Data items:
====
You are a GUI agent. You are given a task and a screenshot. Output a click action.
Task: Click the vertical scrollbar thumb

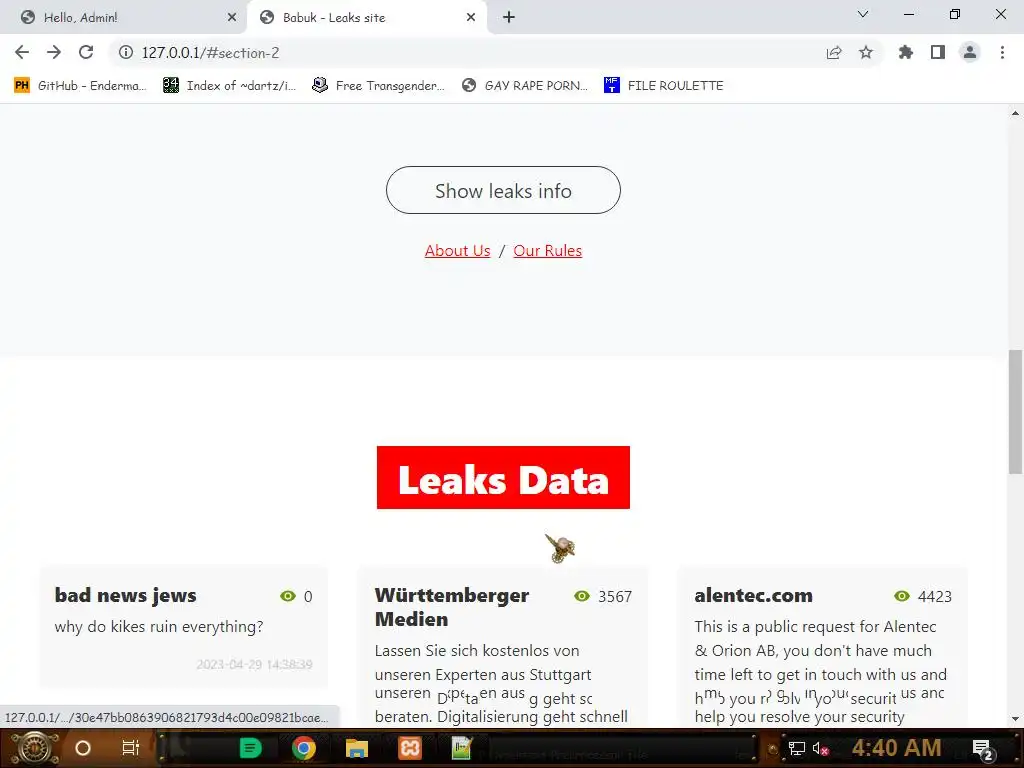1015,412
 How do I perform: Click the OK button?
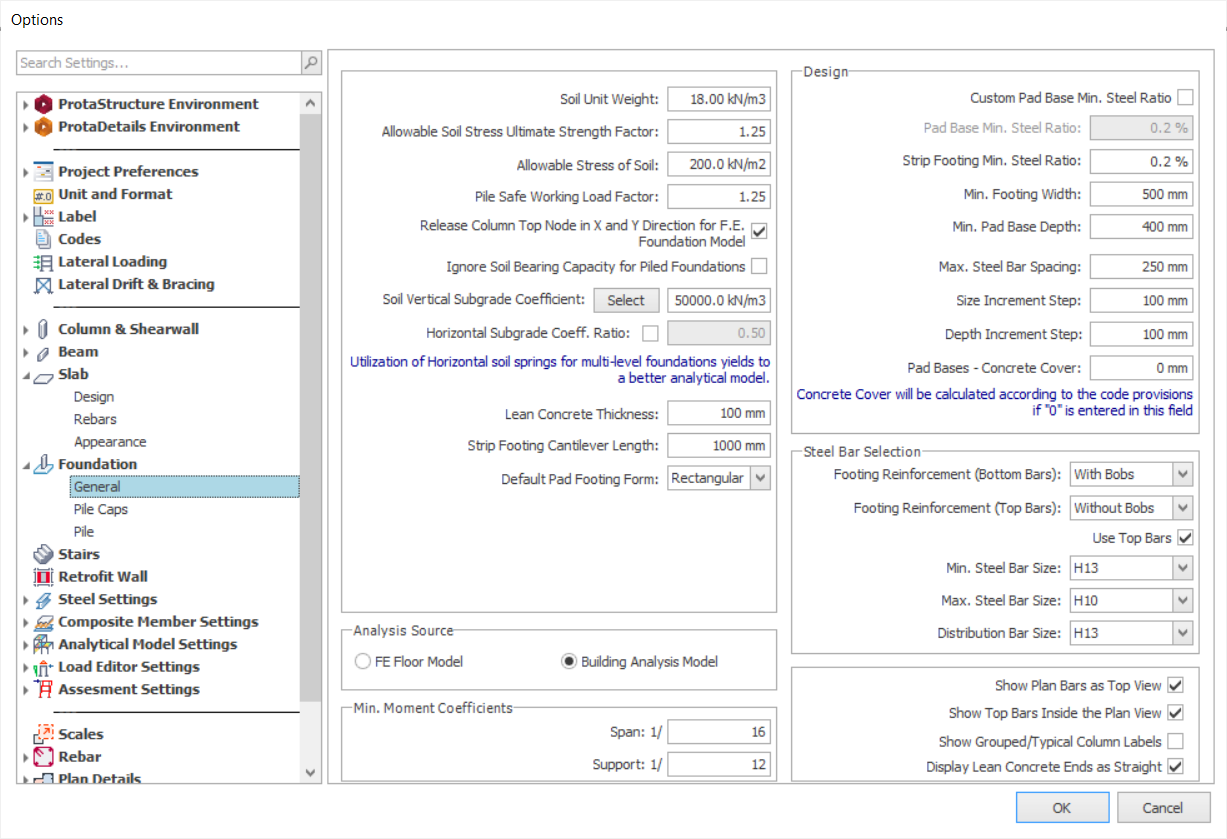click(1062, 807)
====
#### Task details:
Omit the pictures, then give every record back exactly as it stands.

#### Exercise answer:
You are a GUI agent. You are given a task and a screenshot. Output a click action.
Task: Click the vertical scrollbar thumb

1015,412
 How do I perform: Click the OK button?
click(1062, 807)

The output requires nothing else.